The Commander’s Masterstroke

​Once the Danapur regiments were secured, Hare Krishna Singh was formally appointed the Commander-in-Chief of Kunwar Singh’s army. The impact was immediate. The combined force marched swiftly, and two days after the mutiny, they occupied Arrah, the district headquarters.

Hare Krishna Singh
Hare Krishna Singh, 1857

​While the subsequent siege of the small British garrison at Arrah was ultimately unsuccessful after the arrival of Major Vincent Eyre’s relief column, the early engagement in which the Company forces under Captain Dunbar were brutally ambushed and decimated on July 29th was a powerful demonstration of the rebel force’s discipline and tactical strength. Though Kunwar Singh was the public face of the revolt, the successful mobilisation and immediate challenge to a key British hub were the work of his general. The sheer military logistics achieved by Hare Krishna Singh were astounding.

​For nearly a year, as Kunwar Singh led the rebellion across North-Western Provinces and Central India, from Mirzapur to Rewa, Banda, and eventually to the pivotal campaigns at Kanpur and Azamgarh, Hare Krishna Singh remained the backbone of the army. He was the logistical genius, the recruitment master, and the field commander who ensured that the eighty-year-old Raja’s brilliant strategy of guerrilla warfare was effectively executed. His commitment to the cause of 1857 Revolt was unwavering.

​One particularly notable victory that bears the General’s stamp occurred in the ensuing campaign: the battle against Major Douglas in Lohara, a major triumph where the rebels outmanoeuvred the pursuing British forces. This victory proved the tactical competence of Hare Krishna Singh.

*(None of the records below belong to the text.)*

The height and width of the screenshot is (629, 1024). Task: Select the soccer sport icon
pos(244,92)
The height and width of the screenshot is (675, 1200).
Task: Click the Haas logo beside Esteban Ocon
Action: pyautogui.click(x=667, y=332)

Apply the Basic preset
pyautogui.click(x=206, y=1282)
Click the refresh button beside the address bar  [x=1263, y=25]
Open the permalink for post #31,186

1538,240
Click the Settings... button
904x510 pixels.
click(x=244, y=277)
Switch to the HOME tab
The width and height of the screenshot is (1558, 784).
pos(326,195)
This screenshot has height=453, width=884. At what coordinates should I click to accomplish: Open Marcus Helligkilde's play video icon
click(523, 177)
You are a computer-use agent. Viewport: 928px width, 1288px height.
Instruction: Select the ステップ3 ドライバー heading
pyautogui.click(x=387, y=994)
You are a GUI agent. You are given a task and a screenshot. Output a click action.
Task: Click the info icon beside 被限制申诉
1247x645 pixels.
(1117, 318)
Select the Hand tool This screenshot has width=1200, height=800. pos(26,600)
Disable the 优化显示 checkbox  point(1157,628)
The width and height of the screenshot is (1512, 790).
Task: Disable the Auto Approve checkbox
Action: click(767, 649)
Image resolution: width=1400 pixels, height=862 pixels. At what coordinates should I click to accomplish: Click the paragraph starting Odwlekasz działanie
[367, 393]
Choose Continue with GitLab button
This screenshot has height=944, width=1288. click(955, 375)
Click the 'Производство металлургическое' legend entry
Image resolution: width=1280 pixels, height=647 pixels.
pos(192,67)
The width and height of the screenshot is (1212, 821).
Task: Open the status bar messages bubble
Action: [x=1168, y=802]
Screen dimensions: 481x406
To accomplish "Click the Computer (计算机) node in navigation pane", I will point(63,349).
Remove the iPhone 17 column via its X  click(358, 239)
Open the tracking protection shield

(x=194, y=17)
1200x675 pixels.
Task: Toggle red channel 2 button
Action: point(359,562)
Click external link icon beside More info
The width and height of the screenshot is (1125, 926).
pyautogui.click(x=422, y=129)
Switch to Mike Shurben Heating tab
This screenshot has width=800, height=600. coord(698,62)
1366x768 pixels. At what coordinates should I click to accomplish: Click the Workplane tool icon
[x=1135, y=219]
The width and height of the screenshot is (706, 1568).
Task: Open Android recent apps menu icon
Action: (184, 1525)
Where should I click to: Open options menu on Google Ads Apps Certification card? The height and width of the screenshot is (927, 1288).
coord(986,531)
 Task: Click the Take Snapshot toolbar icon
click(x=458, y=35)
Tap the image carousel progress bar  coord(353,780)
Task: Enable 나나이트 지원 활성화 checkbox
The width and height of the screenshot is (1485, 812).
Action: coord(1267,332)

The Last Lion of Jagdispur

​The great lion of Jagdispur, Veer Kunwar Singh, finally returned to his ancestral lands in April 1858, securing a brilliant final victory over Captain Le Grand near Jagdispur before succumbing to his wounds on April 26th. The passing of the chief could have meant the immediate collapse of the rebellion in Bihar, but it did not.

​This enduring flame was due almost entirely to the remaining strength of the Commander-in-Chief. The mantle of political leadership fell to Kunwar Singh’s brother, Babu Amar Singh, but the responsibility of maintaining the war machine fell squarely to Hare Krishna Singh. As one former rebel havildar, Ranjit Ram, later confessed, Hare Krishna Singh became “the leading man… and had charge of all the treasure, etc.”

​He was made the head of the rebel government’s military council, establishing what was effectively an efficient parallel military system in the beleaguered Shahabad region. Under his command, the rebels held out fiercely, maintaining the war of attrition that frustrated the British for the remainder of the year. The enemy knew his value; a significant bounty of Rs. 1,000 was placed upon his head. The British recognized the threat posed by Hare Krishna Singh long after Kunwar Singh was gone.

The Unsung Martyrdom

​The final curtain fell for the general in late 1858. Unlike the heroic, battle-field death of his commander, Hare Krishna Singh was captured by the British forces in December.

​We have no dramatic last words recorded by a sympathetic chronicler, only the grim finality documented in the Company’s records. The man who had been the tireless mind and the steady hand of the uprising, who had marched thousands of miles and fought countless battles, was summarily tried and condemned. Hare Krishna Singh was executed by hanging in late 1858. His story is a poignant reminder of the countless unsung heroes who participated in the Indian Rebellion of 1857.

​His death marked the effective end of the military phase of the 1857 Rebellion in Bihar. The memory of Hare Krishna Singh should not be consigned to the role of a mere lieutenant. He was a revolutionary strategist, a diplomatic recruiter, and the operational genius who turned the venerable Kunwar Singh’s personal grievances into a formidable national struggle. In the annals of our freedom, he was not merely the Commander-in-Chief, he was, in every meaningful sense, the Veer Kunwar Singh’s Shadow, whose courage and sacrifice deserve to stand in the full light of history.